### DATA IN THIS EXERCISE
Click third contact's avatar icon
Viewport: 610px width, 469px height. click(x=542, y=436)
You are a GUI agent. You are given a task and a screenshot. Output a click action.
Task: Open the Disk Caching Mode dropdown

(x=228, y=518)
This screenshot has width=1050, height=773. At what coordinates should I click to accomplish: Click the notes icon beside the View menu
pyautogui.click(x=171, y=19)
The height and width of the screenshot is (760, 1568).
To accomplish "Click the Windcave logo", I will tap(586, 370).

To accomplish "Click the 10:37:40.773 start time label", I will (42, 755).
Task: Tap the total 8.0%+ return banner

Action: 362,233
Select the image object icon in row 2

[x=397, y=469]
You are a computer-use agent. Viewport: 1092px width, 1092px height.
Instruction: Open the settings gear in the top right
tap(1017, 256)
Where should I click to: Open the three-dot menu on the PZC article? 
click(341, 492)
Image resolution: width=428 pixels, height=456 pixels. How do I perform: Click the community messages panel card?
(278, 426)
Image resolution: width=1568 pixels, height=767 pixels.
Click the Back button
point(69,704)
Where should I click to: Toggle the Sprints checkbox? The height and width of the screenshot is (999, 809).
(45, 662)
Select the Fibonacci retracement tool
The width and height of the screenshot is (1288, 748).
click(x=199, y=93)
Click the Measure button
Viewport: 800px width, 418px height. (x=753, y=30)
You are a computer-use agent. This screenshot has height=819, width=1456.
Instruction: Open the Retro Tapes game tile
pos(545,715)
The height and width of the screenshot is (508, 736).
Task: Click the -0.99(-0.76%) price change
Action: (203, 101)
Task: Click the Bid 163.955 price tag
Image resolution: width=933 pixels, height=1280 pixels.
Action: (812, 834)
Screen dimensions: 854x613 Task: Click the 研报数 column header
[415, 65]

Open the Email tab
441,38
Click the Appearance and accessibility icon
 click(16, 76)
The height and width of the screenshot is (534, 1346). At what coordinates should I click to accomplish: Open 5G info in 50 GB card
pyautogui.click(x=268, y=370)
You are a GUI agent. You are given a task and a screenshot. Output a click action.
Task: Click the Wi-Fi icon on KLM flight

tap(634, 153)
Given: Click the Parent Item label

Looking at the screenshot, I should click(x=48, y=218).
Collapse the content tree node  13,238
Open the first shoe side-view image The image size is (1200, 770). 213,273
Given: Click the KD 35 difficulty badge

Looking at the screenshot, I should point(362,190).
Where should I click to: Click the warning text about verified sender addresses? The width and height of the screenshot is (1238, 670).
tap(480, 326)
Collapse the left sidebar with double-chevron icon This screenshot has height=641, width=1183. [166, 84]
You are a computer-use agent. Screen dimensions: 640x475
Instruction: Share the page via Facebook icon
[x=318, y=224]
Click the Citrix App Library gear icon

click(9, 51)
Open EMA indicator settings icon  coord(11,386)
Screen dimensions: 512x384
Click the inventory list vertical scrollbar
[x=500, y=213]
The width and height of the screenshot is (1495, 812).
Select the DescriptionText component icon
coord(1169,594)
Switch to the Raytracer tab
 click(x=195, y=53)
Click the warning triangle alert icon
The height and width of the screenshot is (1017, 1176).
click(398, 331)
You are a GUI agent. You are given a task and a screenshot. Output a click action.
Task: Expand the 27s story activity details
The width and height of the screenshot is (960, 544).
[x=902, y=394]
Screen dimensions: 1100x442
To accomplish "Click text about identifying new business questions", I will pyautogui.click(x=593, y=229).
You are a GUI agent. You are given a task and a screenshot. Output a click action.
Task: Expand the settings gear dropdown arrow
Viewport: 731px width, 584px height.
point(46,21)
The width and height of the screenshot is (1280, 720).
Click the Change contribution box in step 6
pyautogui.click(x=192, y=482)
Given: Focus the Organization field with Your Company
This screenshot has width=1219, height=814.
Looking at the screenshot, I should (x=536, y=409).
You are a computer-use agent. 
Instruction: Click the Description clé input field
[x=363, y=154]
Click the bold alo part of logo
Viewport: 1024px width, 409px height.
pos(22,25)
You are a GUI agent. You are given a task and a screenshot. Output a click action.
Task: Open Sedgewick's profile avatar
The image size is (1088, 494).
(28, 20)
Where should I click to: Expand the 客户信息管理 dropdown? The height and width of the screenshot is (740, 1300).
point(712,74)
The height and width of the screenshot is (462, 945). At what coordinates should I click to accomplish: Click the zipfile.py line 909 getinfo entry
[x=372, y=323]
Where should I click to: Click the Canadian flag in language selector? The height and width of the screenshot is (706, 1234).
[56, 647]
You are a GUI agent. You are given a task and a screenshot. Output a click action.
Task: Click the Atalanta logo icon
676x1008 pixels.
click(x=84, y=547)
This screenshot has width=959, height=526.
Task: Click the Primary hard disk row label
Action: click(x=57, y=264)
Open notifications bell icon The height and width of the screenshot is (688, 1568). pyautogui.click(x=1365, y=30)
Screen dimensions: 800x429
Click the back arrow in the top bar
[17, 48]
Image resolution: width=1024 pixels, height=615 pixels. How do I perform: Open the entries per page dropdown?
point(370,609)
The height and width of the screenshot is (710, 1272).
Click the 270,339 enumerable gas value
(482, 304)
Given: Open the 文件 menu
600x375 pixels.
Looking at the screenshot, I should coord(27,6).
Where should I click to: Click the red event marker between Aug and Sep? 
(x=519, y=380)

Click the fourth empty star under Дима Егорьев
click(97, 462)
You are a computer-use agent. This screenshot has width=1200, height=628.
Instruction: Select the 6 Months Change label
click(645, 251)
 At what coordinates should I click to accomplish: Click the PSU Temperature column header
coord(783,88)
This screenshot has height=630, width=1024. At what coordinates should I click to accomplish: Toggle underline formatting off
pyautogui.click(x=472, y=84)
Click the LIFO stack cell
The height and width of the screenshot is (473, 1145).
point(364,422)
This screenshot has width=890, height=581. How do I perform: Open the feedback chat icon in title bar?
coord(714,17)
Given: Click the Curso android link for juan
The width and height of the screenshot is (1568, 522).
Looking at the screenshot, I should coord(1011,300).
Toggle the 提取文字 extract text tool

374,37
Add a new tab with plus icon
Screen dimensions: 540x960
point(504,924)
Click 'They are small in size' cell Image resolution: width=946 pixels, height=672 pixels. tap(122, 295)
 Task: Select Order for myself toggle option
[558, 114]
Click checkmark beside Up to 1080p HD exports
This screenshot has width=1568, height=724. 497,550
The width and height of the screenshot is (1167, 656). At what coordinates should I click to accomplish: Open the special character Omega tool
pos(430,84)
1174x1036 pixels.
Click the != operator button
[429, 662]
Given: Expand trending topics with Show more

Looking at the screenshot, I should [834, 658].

### ASSIGNMENT
Each entry is to be retyped precisely as it stands.

### SOLVED EXERCISE
Click third contact's avatar icon
Viewport: 610px width, 469px height. click(x=542, y=436)
You are a GUI agent. You are given a task and a screenshot. Output a click action.
Task: Open the Disk Caching Mode dropdown

(x=228, y=518)
This screenshot has width=1050, height=773. At what coordinates should I click to accomplish: Click the notes icon beside the View menu
pyautogui.click(x=171, y=19)
The height and width of the screenshot is (760, 1568).
To accomplish "Click the Windcave logo", I will tap(586, 370).

To accomplish "Click the 10:37:40.773 start time label", I will (42, 755).
Task: Tap the total 8.0%+ return banner

Action: 362,233
Select the image object icon in row 2

[x=397, y=469]
You are a computer-use agent. Viewport: 1092px width, 1092px height.
Instruction: Open the settings gear in the top right
tap(1017, 256)
Where should I click to: Open the three-dot menu on the PZC article? 
click(341, 492)
Image resolution: width=428 pixels, height=456 pixels. How do I perform: Click the community messages panel card?
(278, 426)
Image resolution: width=1568 pixels, height=767 pixels.
Click the Back button
point(69,704)
Where should I click to: Toggle the Sprints checkbox? The height and width of the screenshot is (999, 809).
(45, 662)
Select the Fibonacci retracement tool
The width and height of the screenshot is (1288, 748).
click(x=199, y=93)
Click the Measure button
Viewport: 800px width, 418px height. (x=753, y=30)
You are a computer-use agent. This screenshot has height=819, width=1456.
Instruction: Open the Retro Tapes game tile
pos(545,715)
The height and width of the screenshot is (508, 736).
Task: Click the -0.99(-0.76%) price change
Action: (203, 101)
Task: Click the Bid 163.955 price tag
Image resolution: width=933 pixels, height=1280 pixels.
Action: (812, 834)
Screen dimensions: 854x613 Task: Click the 研报数 column header
[415, 65]

Open the Email tab
441,38
Click the Appearance and accessibility icon
 click(16, 76)
The height and width of the screenshot is (534, 1346). At what coordinates should I click to accomplish: Open 5G info in 50 GB card
pyautogui.click(x=268, y=370)
You are a GUI agent. You are given a task and a screenshot. Output a click action.
Task: Click the Wi-Fi icon on KLM flight

tap(634, 153)
Given: Click the Parent Item label

Looking at the screenshot, I should click(x=48, y=218).
Collapse the content tree node  13,238
Open the first shoe side-view image The image size is (1200, 770). 213,273
Given: Click the KD 35 difficulty badge

Looking at the screenshot, I should point(362,190).
Where should I click to: Click the warning text about verified sender addresses? The width and height of the screenshot is (1238, 670).
tap(480, 326)
Collapse the left sidebar with double-chevron icon This screenshot has height=641, width=1183. [166, 84]
You are a computer-use agent. Screen dimensions: 640x475
Instruction: Share the page via Facebook icon
[x=318, y=224]
Click the Citrix App Library gear icon

click(9, 51)
Open EMA indicator settings icon  coord(11,386)
Screen dimensions: 512x384
Click the inventory list vertical scrollbar
[x=500, y=213]
The width and height of the screenshot is (1495, 812).
Select the DescriptionText component icon
coord(1169,594)
Switch to the Raytracer tab
 click(x=195, y=53)
Click the warning triangle alert icon
The height and width of the screenshot is (1017, 1176).
click(398, 331)
You are a GUI agent. You are given a task and a screenshot. Output a click action.
Task: Expand the 27s story activity details
The width and height of the screenshot is (960, 544).
[x=902, y=394]
Screen dimensions: 1100x442
To accomplish "Click text about identifying new business questions", I will pyautogui.click(x=593, y=229).
You are a GUI agent. You are given a task and a screenshot. Output a click action.
Task: Expand the settings gear dropdown arrow
Viewport: 731px width, 584px height.
point(46,21)
The width and height of the screenshot is (1280, 720).
Click the Change contribution box in step 6
pyautogui.click(x=192, y=482)
Given: Focus the Organization field with Your Company
This screenshot has width=1219, height=814.
Looking at the screenshot, I should (x=536, y=409).
You are a computer-use agent. 
Instruction: Click the Description clé input field
[x=363, y=154]
Click the bold alo part of logo
Viewport: 1024px width, 409px height.
pos(22,25)
You are a GUI agent. You are given a task and a screenshot. Output a click action.
Task: Open Sedgewick's profile avatar
The image size is (1088, 494).
(28, 20)
Where should I click to: Expand the 客户信息管理 dropdown? The height and width of the screenshot is (740, 1300).
point(712,74)
The height and width of the screenshot is (462, 945). At what coordinates should I click to accomplish: Click the zipfile.py line 909 getinfo entry
[x=372, y=323]
Where should I click to: Click the Canadian flag in language selector? The height and width of the screenshot is (706, 1234).
[56, 647]
You are a GUI agent. You are given a task and a screenshot. Output a click action.
Task: Click the Atalanta logo icon
676x1008 pixels.
click(x=84, y=547)
This screenshot has width=959, height=526.
Task: Click the Primary hard disk row label
Action: click(x=57, y=264)
Open notifications bell icon The height and width of the screenshot is (688, 1568). pyautogui.click(x=1365, y=30)
Screen dimensions: 800x429
Click the back arrow in the top bar
[17, 48]
Image resolution: width=1024 pixels, height=615 pixels. How do I perform: Open the entries per page dropdown?
point(370,609)
The height and width of the screenshot is (710, 1272).
Click the 270,339 enumerable gas value
(482, 304)
Given: Open the 文件 menu
600x375 pixels.
Looking at the screenshot, I should coord(27,6).
Where should I click to: Click the red event marker between Aug and Sep? 
(x=519, y=380)

Click the fourth empty star under Дима Егорьев
click(97, 462)
You are a computer-use agent. This screenshot has width=1200, height=628.
Instruction: Select the 6 Months Change label
click(645, 251)
 At what coordinates should I click to accomplish: Click the PSU Temperature column header
coord(783,88)
This screenshot has height=630, width=1024. At what coordinates should I click to accomplish: Toggle underline formatting off
pyautogui.click(x=472, y=84)
Click the LIFO stack cell
The height and width of the screenshot is (473, 1145).
point(364,422)
This screenshot has width=890, height=581. How do I perform: Open the feedback chat icon in title bar?
coord(714,17)
Given: Click the Curso android link for juan
The width and height of the screenshot is (1568, 522).
Looking at the screenshot, I should coord(1011,300).
Toggle the 提取文字 extract text tool

374,37
Add a new tab with plus icon
Screen dimensions: 540x960
point(504,924)
Click 'They are small in size' cell Image resolution: width=946 pixels, height=672 pixels. tap(122, 295)
 Task: Select Order for myself toggle option
[558, 114]
Click checkmark beside Up to 1080p HD exports
This screenshot has width=1568, height=724. 497,550
The width and height of the screenshot is (1167, 656). At what coordinates should I click to accomplish: Open the special character Omega tool
pos(430,84)
1174x1036 pixels.
Click the != operator button
[429, 662]
Given: Expand trending topics with Show more

Looking at the screenshot, I should [834, 658].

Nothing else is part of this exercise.